Bobby never gave up. With a little help she was even able to take up casting pots on a wheel. Her faith and her humor got her through many challenges. But as time passed, it was difficult to drive on her own and handle the wheel chair for the places a lot of walking would be needed. So she was shopping for a handicapped accessible van when she had a heart attack and died on the way to the hospital. Bobbie’s miraculous healing, conversion, years of helping others both concretely and spiritually, her own emotional and spiritual healing, and the ongoing physical illness and challenges she kept her faith and joy through are an incredible witness to the reality that both miracles and suffering are part of life and that with the love of God that is grace, faith and love can grow through it all.
There are four ways of being: thinking, feeling, doing, and creating.
Thinking usually involves questioning and problem solving.
Feeling, whether positive or negative, is usually in relationship to someone.
Doing often involves care taking of things or care giving of people.
Creating is about new possibilities and may involve any or all of the other three.
Life involves all of these and though none of us does all of them equally well, I’ve noticed that through the stages of our lives we seem to eventually be challenged by life to develop in the areas where we don’t have natural gifts.

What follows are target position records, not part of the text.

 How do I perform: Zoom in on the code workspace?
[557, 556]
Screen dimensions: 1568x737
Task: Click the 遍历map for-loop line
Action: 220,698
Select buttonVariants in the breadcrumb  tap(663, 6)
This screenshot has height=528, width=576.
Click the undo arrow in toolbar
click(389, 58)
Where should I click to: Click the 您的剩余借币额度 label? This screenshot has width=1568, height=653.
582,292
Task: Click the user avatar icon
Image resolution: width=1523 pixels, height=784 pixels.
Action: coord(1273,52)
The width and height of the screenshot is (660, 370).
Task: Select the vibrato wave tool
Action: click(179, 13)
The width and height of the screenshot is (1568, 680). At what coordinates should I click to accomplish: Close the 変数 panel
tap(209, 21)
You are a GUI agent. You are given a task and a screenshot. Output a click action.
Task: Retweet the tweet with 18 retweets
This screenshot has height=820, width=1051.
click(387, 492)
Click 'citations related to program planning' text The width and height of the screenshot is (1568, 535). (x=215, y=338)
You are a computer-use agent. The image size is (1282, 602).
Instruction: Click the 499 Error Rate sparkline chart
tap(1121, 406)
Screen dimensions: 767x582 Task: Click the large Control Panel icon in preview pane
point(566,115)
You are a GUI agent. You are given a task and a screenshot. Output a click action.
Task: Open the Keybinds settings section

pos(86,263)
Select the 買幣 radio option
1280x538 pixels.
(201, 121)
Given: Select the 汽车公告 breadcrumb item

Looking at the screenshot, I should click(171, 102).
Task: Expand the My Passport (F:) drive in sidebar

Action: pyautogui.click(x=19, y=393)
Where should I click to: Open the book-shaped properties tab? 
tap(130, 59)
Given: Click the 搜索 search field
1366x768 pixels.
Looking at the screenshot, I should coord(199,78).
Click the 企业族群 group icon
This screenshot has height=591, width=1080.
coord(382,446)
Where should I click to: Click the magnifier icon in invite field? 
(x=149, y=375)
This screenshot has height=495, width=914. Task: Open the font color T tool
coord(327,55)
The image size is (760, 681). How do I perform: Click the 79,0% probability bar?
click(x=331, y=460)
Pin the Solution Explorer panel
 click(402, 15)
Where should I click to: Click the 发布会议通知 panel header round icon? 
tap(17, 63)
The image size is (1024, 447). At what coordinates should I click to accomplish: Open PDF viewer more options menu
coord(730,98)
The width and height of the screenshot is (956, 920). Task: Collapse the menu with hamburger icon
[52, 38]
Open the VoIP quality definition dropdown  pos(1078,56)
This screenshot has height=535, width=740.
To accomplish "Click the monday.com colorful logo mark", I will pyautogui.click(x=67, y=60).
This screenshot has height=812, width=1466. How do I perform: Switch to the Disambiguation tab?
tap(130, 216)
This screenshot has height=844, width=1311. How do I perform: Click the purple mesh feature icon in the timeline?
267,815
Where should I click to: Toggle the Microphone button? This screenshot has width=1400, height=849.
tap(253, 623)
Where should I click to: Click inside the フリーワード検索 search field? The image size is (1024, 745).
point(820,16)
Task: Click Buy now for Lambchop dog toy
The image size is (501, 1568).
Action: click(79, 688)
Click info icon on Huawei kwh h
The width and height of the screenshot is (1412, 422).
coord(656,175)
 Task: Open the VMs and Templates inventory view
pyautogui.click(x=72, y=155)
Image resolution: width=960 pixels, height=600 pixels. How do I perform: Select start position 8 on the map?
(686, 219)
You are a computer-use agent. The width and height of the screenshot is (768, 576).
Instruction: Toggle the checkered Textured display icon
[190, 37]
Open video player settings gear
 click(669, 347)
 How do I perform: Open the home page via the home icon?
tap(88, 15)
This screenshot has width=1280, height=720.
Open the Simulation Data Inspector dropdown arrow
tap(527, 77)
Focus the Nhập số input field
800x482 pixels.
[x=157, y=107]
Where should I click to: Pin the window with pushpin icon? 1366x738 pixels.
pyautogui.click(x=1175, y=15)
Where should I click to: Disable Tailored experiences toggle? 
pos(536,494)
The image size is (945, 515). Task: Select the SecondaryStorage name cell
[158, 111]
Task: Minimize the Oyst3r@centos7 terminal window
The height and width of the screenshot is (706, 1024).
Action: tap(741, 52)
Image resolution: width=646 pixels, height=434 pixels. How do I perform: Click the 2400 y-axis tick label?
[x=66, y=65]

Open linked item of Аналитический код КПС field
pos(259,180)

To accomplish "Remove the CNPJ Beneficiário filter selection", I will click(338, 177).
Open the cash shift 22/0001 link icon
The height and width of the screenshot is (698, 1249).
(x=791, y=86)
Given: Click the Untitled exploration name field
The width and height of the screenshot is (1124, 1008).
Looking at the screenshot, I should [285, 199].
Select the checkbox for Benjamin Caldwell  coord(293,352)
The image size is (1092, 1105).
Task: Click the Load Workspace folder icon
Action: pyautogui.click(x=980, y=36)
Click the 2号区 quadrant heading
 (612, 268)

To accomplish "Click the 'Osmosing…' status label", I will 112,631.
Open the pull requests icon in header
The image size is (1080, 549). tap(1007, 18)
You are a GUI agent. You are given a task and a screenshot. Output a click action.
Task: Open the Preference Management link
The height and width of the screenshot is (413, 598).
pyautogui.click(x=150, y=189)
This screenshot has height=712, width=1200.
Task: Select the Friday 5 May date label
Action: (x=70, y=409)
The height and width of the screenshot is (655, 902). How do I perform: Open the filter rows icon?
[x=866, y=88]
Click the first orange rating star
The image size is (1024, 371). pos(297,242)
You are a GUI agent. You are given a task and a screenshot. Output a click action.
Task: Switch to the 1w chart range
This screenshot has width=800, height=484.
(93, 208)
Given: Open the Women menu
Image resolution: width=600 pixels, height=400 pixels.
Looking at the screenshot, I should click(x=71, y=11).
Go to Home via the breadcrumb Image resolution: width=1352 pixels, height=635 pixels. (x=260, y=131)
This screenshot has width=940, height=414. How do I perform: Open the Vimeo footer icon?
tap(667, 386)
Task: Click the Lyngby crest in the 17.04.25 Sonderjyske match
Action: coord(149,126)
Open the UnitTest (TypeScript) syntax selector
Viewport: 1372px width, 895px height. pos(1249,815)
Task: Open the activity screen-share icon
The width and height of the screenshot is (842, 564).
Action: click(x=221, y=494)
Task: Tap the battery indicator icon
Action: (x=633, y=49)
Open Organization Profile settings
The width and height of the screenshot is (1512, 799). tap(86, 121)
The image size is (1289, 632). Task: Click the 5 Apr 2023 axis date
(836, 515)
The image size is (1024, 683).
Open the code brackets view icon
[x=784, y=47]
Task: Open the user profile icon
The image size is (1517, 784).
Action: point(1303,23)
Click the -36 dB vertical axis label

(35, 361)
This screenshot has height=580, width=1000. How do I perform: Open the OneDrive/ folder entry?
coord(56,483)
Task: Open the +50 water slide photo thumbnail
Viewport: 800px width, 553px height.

This applies to our spiritual lives also.
At different times in my life I have found grace through very different sources. In my twenties I began to question my religious upbringing and for a few years I made the world and its pleasures my focus, but my questions finally took me on a journey of studying various religions in a search for meaning. Then in my thirties, a friend helped me begin to relate to Jesus, not only as a Savior and Lord, but as a best friend, and prayer became a conversation with him. Starting to read the scriptures to get to know him better brought them alive for me and I began to see their connections to even small things in my daily life. Gradually, they opened my eyes to the struggles of people around me and I began to recognize things I could do to help them. Then to my consternation, the Scriptures ceased to speak to me and health issues put me in a wheel chair, dependent on the kindness of others. Then accepting love from the kindness of others became a source of grace instead of frustration. And worship and rote prayer became my way to inner peace and a sense of the presence of God. Taking up art as a hobby began to bring me the freedom to live in the present moment creatively and even opened my eyes to blessings of God in the beauty all around me. Somehow, all of these ways of being came together and I felt a hunger to share my sense of the love of God expressed in Jesus, the presence of God in all things, and our oneness with God and each other. That led me to worship where I could give what I call my sermons from the molehill at Sunday worship services. We are all on a Spiritual journey whether we know it of not. But it does not go in the same order or timing or tidy little stages for all of us. We are all different, so our journeys will be different. And the places best for us to grow and learn spiritually will be different. But I’ve become convinced that over our lives we will have challenges with opportunities to experience growth in all of these ways of being. When we recognize these, we can accept them, instead of being threatened by change and resisting. Then eventually we become able to recognize God in everything and each other. This is very oversimplified, but is the essence of what I’ve experienced in my spiritual journey. The key to our personal spiritual journey is recognizing that the only thing in life that is not only inescapable, but when accepted, is a source of grace, is change.